▸ What is needed
Whenever a line below includes the word "Identify", copy that line.

▸ Supplied material
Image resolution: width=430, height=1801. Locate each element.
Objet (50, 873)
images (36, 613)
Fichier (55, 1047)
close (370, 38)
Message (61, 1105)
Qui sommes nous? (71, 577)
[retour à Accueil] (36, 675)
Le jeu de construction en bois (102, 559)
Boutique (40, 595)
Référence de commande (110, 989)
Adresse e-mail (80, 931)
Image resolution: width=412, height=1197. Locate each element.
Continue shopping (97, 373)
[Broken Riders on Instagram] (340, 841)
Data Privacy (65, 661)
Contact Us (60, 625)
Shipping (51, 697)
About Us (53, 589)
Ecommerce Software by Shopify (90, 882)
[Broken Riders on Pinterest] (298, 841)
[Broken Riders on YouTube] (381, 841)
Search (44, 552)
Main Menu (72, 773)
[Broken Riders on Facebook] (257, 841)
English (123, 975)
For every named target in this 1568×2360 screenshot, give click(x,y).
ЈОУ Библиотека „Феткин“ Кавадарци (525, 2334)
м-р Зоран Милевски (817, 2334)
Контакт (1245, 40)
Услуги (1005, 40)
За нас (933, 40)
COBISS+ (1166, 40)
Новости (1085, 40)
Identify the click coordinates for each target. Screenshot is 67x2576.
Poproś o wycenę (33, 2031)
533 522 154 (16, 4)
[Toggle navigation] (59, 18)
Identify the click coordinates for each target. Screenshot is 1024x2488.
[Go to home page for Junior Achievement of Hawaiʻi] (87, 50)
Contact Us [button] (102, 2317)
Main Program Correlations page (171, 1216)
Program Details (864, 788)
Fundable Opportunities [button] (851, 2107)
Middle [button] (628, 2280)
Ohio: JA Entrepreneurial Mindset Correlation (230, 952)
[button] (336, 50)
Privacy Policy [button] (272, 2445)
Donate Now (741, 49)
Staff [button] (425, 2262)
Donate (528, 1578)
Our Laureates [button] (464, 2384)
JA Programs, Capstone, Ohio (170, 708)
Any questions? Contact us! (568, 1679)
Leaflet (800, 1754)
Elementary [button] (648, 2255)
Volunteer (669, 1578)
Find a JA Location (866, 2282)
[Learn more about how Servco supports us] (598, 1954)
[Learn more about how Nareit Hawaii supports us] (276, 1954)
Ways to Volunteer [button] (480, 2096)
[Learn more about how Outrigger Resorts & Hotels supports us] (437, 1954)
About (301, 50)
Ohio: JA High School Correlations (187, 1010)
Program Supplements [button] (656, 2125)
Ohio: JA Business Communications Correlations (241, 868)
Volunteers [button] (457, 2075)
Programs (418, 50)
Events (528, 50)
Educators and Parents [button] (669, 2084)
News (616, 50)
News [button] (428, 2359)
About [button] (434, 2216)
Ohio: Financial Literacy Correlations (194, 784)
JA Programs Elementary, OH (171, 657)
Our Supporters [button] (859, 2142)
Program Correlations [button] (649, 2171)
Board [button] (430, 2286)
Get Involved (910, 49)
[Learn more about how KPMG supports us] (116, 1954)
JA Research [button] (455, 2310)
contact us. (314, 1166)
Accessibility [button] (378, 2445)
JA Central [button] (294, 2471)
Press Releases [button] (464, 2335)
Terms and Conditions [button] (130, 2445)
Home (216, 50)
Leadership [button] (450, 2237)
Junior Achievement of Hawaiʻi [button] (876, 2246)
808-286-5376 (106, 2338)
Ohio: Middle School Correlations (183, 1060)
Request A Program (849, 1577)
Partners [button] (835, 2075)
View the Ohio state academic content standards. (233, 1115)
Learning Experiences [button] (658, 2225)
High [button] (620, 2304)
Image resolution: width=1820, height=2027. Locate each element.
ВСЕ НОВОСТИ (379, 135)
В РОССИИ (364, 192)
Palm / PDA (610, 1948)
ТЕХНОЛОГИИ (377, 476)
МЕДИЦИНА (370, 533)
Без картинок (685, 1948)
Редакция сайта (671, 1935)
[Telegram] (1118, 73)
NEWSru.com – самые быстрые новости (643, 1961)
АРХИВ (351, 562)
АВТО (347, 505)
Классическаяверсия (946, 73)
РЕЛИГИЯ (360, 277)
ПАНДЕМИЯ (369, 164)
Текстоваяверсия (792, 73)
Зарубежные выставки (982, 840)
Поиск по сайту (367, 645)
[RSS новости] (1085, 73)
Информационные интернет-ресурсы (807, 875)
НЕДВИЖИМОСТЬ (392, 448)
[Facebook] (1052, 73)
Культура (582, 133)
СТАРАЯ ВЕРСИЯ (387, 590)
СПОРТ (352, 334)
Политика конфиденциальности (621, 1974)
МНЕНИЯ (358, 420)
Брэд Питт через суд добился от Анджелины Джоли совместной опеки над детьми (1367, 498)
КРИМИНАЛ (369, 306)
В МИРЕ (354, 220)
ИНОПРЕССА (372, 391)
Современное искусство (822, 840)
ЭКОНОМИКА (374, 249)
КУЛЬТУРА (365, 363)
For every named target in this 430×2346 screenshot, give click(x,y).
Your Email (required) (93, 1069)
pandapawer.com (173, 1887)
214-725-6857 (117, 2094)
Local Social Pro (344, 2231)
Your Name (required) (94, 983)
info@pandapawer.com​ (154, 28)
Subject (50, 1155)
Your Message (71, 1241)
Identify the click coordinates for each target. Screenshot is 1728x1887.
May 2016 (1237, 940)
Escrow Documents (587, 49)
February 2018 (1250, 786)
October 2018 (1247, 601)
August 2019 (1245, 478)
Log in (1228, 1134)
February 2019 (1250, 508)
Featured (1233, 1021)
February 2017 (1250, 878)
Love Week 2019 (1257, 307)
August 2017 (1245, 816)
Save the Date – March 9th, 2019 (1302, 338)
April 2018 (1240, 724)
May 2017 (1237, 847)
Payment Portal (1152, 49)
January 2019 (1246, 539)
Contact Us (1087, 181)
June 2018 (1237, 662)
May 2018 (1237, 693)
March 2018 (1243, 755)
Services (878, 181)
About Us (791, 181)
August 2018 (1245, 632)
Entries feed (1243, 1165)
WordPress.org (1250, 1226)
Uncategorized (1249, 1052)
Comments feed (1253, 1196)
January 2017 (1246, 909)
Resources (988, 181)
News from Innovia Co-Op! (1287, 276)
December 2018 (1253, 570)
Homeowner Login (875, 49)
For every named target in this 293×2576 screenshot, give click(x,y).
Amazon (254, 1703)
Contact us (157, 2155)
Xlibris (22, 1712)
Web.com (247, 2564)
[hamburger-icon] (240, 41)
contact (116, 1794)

▸ Response area
Identify the click coordinates for each target. Screenshot is 67x2576.
Identify the click coordinates for each target. Screenshot is 1024x2488.
Identify the click coordinates for each target. Screenshot is 1728x1887.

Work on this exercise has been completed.